#### Exercise:
Pull out each line of the data below that contains the word "should", paying attention to upper and lower case.

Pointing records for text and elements
***

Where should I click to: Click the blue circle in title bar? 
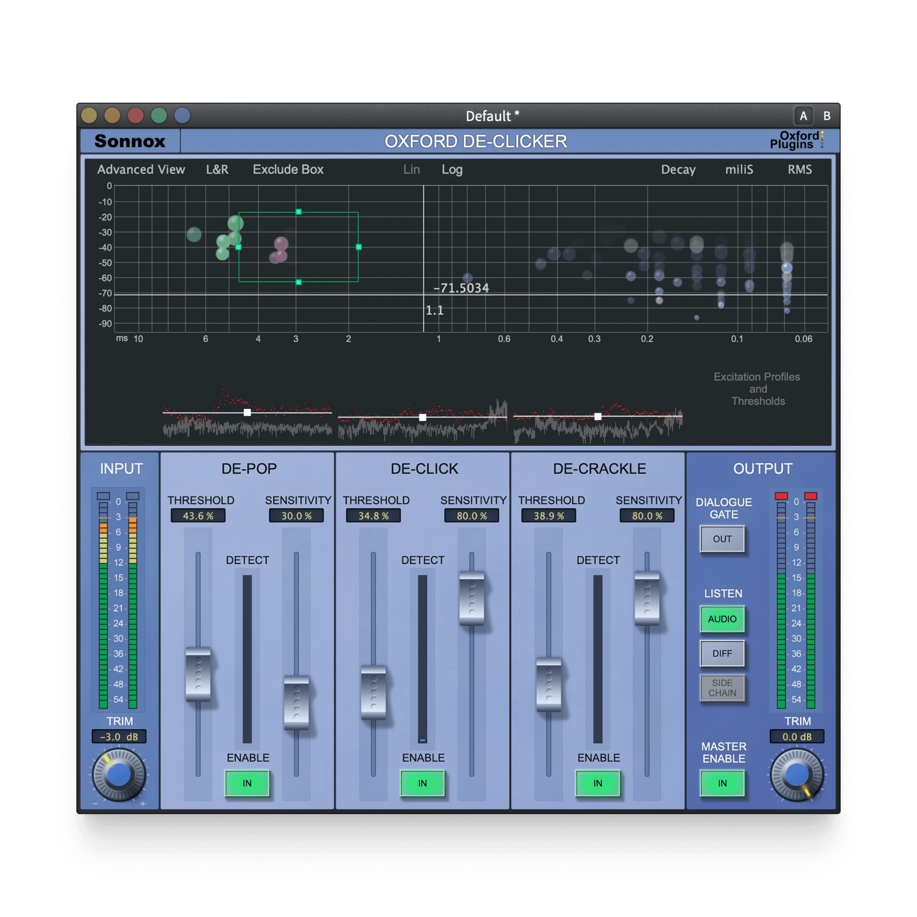point(182,115)
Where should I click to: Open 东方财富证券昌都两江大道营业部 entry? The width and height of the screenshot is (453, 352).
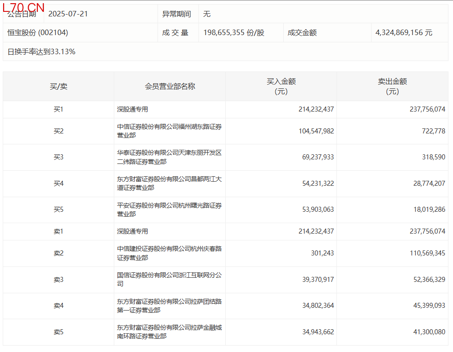click(x=169, y=184)
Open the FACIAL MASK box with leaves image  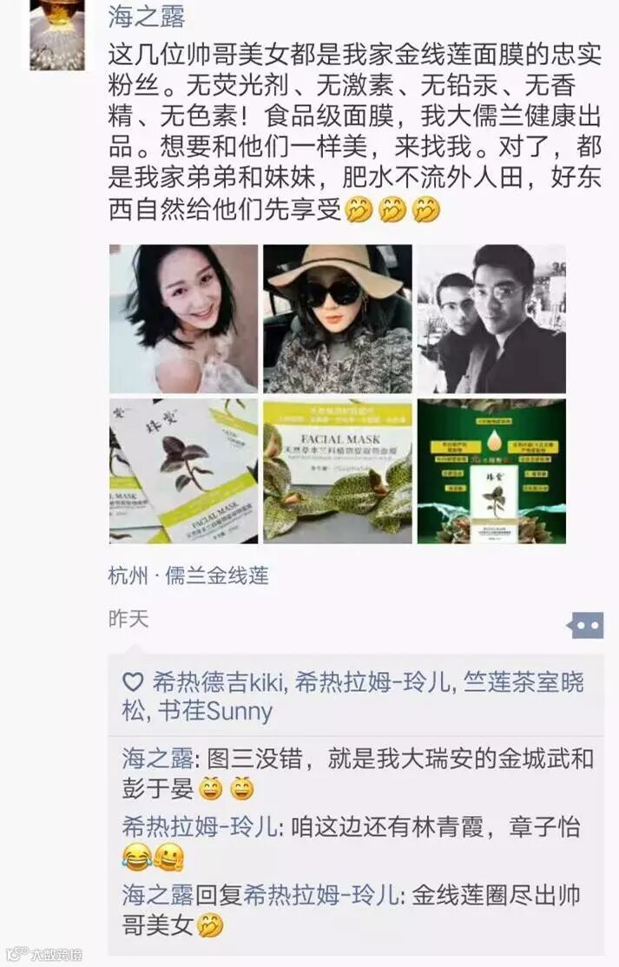click(x=338, y=472)
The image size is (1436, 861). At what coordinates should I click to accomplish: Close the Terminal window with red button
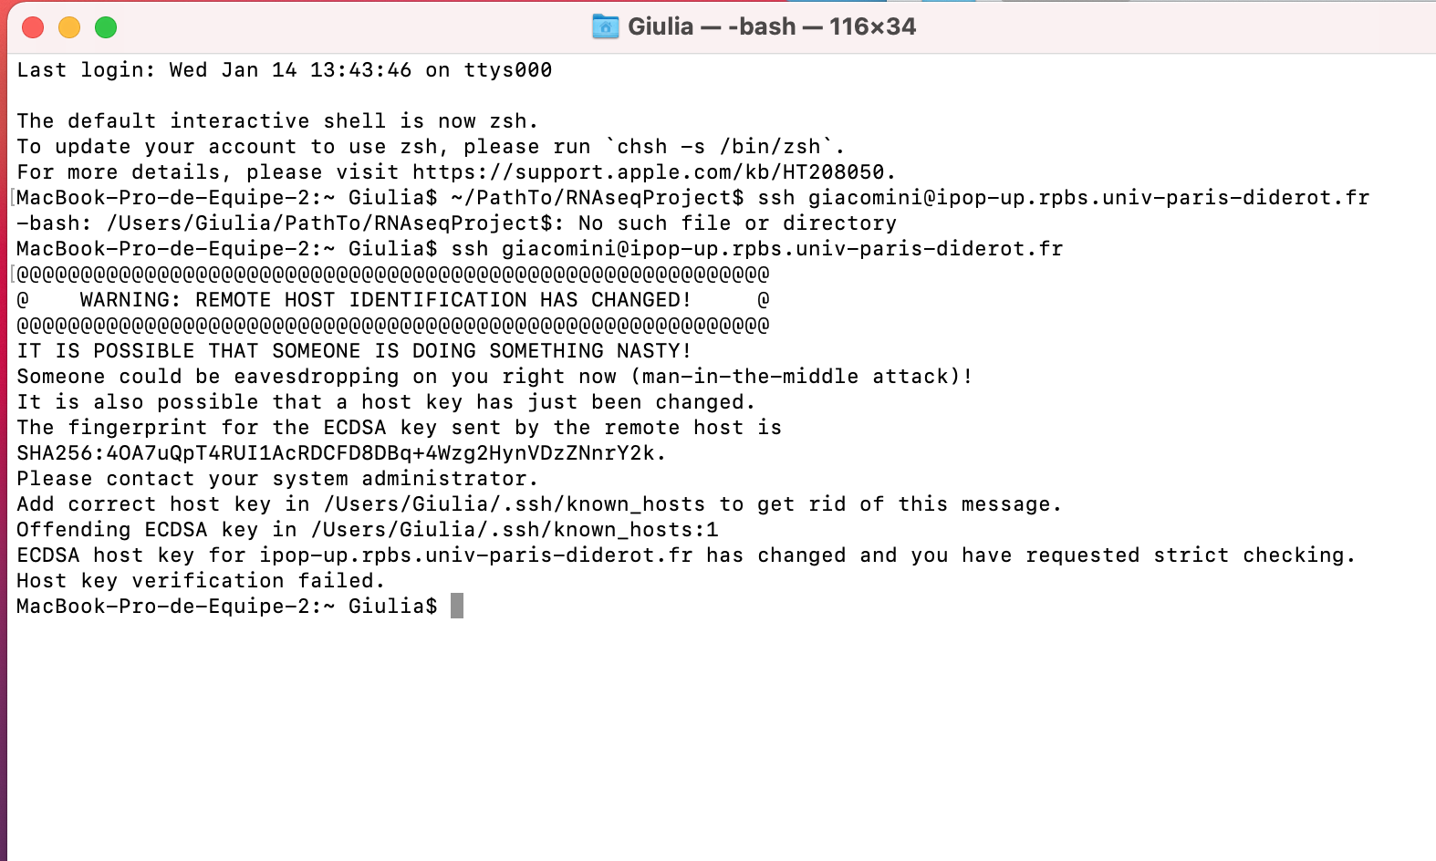point(33,27)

***

#### Result of the task:
Where should I click to: Click the blue circle in title bar? 
Where should I click to: Open 东方财富证券昌都两江大道营业部 entry? The width and height of the screenshot is (453, 352).
The image size is (1436, 861). At what coordinates should I click to accomplish: Close the Terminal window with red button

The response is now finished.